The principle of taxpaying capacity (capacidade contributiva) requires taxation proportional to a taxpayer's economic ability. The claimant argued that Item 28.1 violates this principle because unbuilt land represents lower current wealth than constructed property, yet faces equal or greater taxation when valued above €1,000,000. Furthermore, the company contended that building land constitutes a production factor for real estate development activities rather than consumable wealth, and that taxation occurs regardless of whether the business generates profits or incurs losses. This approach allegedly fails to consider actual income or genuine economic capacity, penalizing development companies compared to other economic sectors and contradicting the constitutional requirement to tax according to real taxpaying capacity.
Is there double taxation when Stamp Tax under Clause 28.1 applies to building land intended for residential construction?

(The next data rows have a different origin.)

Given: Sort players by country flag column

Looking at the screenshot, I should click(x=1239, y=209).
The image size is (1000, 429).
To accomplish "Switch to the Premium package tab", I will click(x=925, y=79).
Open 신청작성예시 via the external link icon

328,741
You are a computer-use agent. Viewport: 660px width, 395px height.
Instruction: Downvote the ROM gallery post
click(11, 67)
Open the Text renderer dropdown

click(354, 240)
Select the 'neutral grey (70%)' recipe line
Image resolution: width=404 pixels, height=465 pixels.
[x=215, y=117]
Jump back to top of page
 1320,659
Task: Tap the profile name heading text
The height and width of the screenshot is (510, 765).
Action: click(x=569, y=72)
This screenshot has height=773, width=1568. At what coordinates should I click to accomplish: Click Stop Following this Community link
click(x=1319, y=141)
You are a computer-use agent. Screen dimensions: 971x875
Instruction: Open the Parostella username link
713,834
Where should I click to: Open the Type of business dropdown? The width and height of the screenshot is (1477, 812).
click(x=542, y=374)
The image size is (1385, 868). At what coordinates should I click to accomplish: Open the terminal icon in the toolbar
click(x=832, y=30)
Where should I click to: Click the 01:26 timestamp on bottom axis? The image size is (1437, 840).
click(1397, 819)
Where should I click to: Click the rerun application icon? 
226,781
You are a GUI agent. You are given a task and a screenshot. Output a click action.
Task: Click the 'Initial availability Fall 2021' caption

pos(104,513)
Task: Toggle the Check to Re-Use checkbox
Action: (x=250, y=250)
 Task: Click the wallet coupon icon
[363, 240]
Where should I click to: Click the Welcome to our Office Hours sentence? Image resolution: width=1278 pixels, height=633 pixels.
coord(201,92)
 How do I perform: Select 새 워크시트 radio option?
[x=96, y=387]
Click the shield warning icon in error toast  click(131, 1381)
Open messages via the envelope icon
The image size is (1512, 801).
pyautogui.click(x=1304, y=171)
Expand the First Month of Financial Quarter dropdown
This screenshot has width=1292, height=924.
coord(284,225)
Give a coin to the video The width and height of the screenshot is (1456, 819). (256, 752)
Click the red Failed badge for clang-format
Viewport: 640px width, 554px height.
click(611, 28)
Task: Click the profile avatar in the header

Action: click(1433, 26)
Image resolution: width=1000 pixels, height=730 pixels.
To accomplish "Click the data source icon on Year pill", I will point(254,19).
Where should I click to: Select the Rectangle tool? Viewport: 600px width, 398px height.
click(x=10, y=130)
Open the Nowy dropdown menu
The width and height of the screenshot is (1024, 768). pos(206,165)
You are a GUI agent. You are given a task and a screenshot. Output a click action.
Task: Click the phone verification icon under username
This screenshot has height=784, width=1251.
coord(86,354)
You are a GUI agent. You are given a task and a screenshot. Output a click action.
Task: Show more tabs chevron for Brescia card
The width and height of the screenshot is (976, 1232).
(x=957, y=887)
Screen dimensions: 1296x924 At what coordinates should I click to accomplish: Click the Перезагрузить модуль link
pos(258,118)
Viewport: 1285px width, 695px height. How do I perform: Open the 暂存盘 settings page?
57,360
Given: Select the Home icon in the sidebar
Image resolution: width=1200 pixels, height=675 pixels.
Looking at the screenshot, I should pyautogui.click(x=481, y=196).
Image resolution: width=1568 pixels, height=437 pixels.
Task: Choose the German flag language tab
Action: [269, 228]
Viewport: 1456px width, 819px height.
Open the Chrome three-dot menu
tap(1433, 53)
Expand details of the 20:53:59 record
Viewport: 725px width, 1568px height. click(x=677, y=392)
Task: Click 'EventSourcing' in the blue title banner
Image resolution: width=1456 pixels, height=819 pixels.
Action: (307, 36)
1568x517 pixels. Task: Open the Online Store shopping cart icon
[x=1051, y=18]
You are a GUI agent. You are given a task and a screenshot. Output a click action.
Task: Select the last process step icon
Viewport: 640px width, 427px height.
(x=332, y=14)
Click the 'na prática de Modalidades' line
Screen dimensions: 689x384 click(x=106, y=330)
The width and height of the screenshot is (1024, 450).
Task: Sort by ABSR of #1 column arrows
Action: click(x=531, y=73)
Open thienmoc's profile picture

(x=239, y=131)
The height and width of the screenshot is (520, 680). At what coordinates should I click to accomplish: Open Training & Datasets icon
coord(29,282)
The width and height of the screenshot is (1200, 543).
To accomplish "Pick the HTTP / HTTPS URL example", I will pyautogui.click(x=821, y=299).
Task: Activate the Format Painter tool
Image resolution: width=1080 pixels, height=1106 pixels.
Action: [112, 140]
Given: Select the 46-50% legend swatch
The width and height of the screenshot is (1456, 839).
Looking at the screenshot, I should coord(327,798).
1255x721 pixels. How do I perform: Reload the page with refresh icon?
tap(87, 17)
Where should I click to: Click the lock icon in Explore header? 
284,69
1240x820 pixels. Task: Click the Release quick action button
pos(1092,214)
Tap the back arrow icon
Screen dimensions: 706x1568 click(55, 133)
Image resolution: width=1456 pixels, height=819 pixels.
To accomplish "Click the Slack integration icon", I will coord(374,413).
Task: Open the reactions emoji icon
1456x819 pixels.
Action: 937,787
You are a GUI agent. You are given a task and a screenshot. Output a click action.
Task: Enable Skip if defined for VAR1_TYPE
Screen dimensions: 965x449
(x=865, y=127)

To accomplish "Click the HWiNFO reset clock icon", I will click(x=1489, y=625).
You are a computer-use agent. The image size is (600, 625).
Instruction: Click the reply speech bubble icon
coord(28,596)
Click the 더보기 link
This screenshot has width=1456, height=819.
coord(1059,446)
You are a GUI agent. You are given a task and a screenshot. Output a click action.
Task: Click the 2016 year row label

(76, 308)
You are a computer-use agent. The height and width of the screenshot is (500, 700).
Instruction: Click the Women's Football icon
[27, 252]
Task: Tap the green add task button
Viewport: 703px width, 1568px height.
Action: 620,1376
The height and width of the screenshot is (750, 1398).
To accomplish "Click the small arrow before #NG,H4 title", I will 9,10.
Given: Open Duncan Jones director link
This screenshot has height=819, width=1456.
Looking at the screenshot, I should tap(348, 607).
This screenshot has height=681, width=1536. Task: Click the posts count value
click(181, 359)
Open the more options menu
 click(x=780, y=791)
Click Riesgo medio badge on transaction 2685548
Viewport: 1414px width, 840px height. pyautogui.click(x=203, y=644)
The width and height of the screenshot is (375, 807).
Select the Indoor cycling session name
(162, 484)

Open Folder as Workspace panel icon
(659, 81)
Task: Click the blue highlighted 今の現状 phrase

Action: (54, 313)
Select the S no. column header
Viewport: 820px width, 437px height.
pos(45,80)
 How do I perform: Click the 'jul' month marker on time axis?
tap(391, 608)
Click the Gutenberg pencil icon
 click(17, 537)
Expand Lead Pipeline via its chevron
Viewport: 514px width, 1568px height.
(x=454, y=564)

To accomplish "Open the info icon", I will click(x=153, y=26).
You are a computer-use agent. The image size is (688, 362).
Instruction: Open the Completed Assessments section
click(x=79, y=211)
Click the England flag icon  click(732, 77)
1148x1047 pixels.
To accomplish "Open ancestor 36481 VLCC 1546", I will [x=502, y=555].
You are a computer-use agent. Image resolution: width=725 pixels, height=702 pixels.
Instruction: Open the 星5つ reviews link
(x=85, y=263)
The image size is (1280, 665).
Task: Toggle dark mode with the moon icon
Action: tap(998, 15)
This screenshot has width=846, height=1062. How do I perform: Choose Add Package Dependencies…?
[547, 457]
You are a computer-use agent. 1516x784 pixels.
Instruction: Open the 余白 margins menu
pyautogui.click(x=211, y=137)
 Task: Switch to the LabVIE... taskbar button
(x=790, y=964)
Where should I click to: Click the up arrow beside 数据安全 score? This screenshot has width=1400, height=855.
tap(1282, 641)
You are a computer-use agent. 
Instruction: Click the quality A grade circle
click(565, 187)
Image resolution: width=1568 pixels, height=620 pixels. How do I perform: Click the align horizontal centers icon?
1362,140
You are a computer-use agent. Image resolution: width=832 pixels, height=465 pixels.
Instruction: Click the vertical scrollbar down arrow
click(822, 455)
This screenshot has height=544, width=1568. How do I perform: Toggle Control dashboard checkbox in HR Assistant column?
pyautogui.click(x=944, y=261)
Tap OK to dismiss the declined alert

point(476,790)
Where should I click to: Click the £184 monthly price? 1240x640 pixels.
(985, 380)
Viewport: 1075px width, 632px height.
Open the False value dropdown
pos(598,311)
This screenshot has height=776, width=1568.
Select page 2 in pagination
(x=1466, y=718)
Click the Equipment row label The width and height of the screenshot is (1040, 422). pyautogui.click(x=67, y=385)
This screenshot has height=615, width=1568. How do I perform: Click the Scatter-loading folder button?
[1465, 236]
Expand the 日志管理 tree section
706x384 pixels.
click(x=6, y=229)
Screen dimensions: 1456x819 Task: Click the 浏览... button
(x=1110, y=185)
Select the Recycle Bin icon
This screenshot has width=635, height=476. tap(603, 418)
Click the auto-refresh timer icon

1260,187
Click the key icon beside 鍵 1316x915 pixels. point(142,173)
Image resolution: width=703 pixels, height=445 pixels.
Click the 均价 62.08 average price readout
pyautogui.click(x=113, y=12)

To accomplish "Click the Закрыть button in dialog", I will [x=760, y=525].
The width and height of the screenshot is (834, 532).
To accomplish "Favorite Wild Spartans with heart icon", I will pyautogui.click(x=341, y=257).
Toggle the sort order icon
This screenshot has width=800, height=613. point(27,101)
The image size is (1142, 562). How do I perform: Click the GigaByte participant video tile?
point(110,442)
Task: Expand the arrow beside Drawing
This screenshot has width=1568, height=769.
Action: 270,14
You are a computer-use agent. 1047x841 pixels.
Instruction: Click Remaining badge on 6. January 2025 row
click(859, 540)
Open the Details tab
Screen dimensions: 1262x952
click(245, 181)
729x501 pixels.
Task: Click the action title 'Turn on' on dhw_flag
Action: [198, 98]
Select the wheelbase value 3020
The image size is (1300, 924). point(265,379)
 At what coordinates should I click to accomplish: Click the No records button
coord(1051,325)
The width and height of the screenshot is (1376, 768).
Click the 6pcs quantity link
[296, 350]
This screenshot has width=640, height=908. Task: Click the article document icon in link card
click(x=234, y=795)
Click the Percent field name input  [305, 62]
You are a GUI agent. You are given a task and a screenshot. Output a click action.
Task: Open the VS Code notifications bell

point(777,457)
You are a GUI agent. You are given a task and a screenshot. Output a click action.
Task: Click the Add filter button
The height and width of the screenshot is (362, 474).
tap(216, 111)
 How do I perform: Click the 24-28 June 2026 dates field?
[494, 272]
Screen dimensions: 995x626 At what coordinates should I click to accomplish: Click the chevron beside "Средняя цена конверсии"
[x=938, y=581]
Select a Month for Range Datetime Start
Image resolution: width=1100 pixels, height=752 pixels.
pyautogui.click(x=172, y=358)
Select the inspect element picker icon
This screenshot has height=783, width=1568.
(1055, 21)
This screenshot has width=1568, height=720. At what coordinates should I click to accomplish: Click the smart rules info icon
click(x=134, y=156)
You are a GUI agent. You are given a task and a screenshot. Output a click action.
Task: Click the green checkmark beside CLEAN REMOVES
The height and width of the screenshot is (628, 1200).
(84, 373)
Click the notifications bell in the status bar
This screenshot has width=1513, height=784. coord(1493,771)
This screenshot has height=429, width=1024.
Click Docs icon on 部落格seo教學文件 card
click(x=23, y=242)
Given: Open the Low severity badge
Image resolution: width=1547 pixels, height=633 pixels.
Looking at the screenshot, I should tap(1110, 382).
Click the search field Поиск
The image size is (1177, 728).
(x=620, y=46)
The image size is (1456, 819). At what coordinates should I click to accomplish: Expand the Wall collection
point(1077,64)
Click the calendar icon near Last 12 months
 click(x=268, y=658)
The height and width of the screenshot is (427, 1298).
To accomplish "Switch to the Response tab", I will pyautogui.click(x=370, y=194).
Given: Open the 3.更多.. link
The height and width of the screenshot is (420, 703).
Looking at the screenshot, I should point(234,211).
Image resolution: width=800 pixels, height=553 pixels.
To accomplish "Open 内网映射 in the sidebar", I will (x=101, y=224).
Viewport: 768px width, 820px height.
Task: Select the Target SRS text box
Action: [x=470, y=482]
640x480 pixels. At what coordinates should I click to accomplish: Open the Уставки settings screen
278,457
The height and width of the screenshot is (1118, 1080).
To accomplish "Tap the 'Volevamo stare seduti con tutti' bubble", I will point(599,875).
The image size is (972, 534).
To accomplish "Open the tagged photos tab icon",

The claimant alleged unconstitutional double taxation arising from the simultaneous application of Stamp Duty under Item 28.1 and Municipal Property Tax (IMI - Imposto Municipal sobre Imóveis). Both taxes target property ownership as the taxable event: IMI explicitly taxes property ownership under Article 8(1) of the IMI Code, while Stamp Duty Item 28.1 also imposes annual charges on building land ownership based on tax property value. The claimant argued this overlap constitutes inadmissible double taxation of the same legal reality, violating fundamental principles governing Portugal's tax system. The Tax Authority rejected this argument, asserting that Stamp Duty and IMI represent distinct taxes with different legal structures and purposes, precluding constitutional double taxation concerns.